Excerpted passage —
No. A t-string with no placeholders is perfectly fine. You can use that even if you have no parameters.

28. masklinn ◴[] No.43754807{4}[source]
> they really do want to allow either raw strings are a template string.

I’d consider that an invalid use case:

1. You can create a template string without placeholders.

2. Even if the caller does need to pass in a string (because they’re executing from a file, or t-strings don’t support e.g. facetting) then they can just… wrap the string in a template explicitly.

29. kazinator ◴[] No.43755330[source]
But t"..." and f"..." have different types; we can make db.execute reject character strings and take only template objects.
replies(1): >>43764175 #
30. ◴[] No.43755649[source]
31. davepeck ◴[] No.43755673[source]
> Caching parameterized prepared statements, etc.

I didn’t explicitly mention this in my post but, yes, the Template type is designed with caching in mind. In particular, the .strings tuple is likely to be useful as a cache key in many cases.

32. Izkata ◴[] No.43755714{5}[source]
Click "parent" a few times and look at the code example that started this thread. It's using the same function in a way that can't distinguish whether the user intentionally used a string (including an f-string) and a t-string.
replies(1): >>43756771 #
33. zahlman ◴[] No.43756720[source]
> A single character difference and now you've just made yourself trivially injectible.

No; a single character difference and now you get a `TypeError`, which hopefully the library has made more informative by predicting this common misuse pattern.

34. zahlman ◴[] No.43756771{6}[source]
Yes, and the parent is misguided. As was pointed out in multiple replies, the library can distinguish whether an ordinary string or a t-string is passed because the t-string is not a string instance, but instead creates a separate library type. A user who mistakenly uses an f prefix instead of a t prefix will, with a properly designed library, encounter a `TypeError` at runtime (or a warning earlier, given type annotations and a checker), not SQL injection.
replies(1): >>43758123 #
35. zahlman ◴[] No.43756782{4}[source]
`execute` can tell the difference, because `t"..."` does not create the same type of object that `f"..."` does.
36. pphysch ◴[] No.43756918{4}[source]
Yeah, it's a real bummer when that happens. I wish JSON never tried to do types.
37. Izkata ◴[] No.43758123{7}[source]
In this particular instance it can't, because there are 3 ways in question here, and it can't distinguish between correct intentional usage and accidental usage of an f-string instead of a t-string:

  db.execute("SELECT foo FROM bar;")
  db.execute(f"SELECT foo FROM bar WHERE id = {foo_id};")
  db.execute(t"SELECT foo FROM bar WHERE id = {foo_id};")
The first and second look identical to execute() because all it sees is a string. But the second one is wrong, a hard-to-see typo of the third.

If f-strings didn't exist there'd be no issue because it could distinguish by type as you say. But we have an incorrect SQL-injection-prone usage here that can't be distinguished by type from the correct plain string usage.

The tasks —
A. Reproduce the stretch of the forum thread on t-strings from "I’d consider that" through "prepared statements, etc.".
B. In the forum thread on t-strings, which part of the Template type is described as likely to be useful as a cache key?

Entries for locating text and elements

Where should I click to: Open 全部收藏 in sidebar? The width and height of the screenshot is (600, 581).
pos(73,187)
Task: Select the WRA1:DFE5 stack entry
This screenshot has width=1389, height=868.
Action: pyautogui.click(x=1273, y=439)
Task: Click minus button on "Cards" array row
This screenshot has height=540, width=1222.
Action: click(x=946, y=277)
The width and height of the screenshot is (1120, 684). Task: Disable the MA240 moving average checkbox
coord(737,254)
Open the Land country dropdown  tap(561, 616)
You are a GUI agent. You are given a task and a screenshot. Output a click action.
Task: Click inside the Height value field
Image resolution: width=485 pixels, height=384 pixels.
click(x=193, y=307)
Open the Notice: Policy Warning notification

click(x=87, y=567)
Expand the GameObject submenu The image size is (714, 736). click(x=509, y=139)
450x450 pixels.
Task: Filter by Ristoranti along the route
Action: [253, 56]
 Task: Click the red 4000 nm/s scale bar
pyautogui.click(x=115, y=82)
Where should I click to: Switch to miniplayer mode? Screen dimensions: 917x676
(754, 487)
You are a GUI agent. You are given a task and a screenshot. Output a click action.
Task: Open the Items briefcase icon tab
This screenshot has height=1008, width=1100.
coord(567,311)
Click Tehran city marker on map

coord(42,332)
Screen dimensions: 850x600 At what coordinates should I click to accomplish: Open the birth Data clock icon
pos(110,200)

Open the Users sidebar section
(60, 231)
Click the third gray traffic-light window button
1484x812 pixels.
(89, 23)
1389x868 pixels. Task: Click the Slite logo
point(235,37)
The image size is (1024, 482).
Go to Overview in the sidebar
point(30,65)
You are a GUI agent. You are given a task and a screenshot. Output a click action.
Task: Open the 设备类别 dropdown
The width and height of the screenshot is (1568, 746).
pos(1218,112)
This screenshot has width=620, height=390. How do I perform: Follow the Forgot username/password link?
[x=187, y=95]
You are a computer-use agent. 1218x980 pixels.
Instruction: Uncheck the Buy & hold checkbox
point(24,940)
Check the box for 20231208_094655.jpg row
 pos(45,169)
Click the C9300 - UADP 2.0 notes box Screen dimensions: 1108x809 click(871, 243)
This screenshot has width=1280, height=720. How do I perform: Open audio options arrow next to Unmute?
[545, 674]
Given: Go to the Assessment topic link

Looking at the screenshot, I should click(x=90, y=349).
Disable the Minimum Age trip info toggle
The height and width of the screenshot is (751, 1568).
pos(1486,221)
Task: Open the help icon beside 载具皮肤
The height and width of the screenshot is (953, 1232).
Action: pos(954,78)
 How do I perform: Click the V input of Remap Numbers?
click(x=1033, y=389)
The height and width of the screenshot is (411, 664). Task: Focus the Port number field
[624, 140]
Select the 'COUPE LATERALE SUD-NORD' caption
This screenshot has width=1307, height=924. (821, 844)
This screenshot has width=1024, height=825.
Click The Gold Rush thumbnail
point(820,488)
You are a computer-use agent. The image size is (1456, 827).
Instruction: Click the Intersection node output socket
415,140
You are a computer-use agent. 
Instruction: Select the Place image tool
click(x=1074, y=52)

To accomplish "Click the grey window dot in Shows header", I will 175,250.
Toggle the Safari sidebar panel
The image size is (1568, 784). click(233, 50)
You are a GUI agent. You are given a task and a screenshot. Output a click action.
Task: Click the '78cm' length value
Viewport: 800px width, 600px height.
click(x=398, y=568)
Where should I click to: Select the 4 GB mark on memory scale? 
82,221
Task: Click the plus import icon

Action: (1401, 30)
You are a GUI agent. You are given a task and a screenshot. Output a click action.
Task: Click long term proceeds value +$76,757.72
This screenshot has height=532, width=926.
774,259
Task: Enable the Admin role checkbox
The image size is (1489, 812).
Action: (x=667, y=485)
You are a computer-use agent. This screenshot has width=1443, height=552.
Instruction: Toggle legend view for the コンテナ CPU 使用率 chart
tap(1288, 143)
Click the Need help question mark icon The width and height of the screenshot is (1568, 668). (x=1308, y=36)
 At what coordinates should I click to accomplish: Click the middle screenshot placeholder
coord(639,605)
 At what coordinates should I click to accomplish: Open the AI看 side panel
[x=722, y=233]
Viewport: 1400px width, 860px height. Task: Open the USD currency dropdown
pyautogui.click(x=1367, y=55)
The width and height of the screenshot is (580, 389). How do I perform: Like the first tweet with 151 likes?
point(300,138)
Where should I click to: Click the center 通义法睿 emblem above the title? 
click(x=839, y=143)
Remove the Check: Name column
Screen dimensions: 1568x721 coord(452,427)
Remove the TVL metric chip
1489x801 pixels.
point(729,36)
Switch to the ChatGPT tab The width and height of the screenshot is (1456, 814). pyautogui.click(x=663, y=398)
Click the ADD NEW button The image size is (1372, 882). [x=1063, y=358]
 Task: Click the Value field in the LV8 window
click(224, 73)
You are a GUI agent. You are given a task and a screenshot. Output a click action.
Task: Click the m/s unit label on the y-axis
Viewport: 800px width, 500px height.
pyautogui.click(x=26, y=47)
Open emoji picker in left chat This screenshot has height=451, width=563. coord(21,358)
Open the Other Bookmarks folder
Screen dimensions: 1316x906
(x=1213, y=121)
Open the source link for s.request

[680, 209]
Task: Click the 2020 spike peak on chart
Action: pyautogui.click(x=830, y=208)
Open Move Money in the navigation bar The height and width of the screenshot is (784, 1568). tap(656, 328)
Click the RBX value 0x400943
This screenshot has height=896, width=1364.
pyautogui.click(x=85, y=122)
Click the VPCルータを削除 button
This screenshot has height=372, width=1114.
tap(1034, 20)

The solutions —
A.
I’d consider that an invalid use case:

1. You can create a template string without placeholders.

2. Even if the caller does need to pass in a string (because they’re executing from a file, or t-strings don’t support e.g. facetting) then they can just… wrap the string in a template explicitly.

29. kazinator ◴[] No.43755330[source]
But t"..." and f"..." have different types; we can make db.execute reject character strings and take only template objects.
replies(1): >>43764175 #
30. ◴[] No.43755649[source]
31. davepeck ◴[] No.43755673[source]
> Caching parameterized prepared statements, etc.

B. The .strings tuple.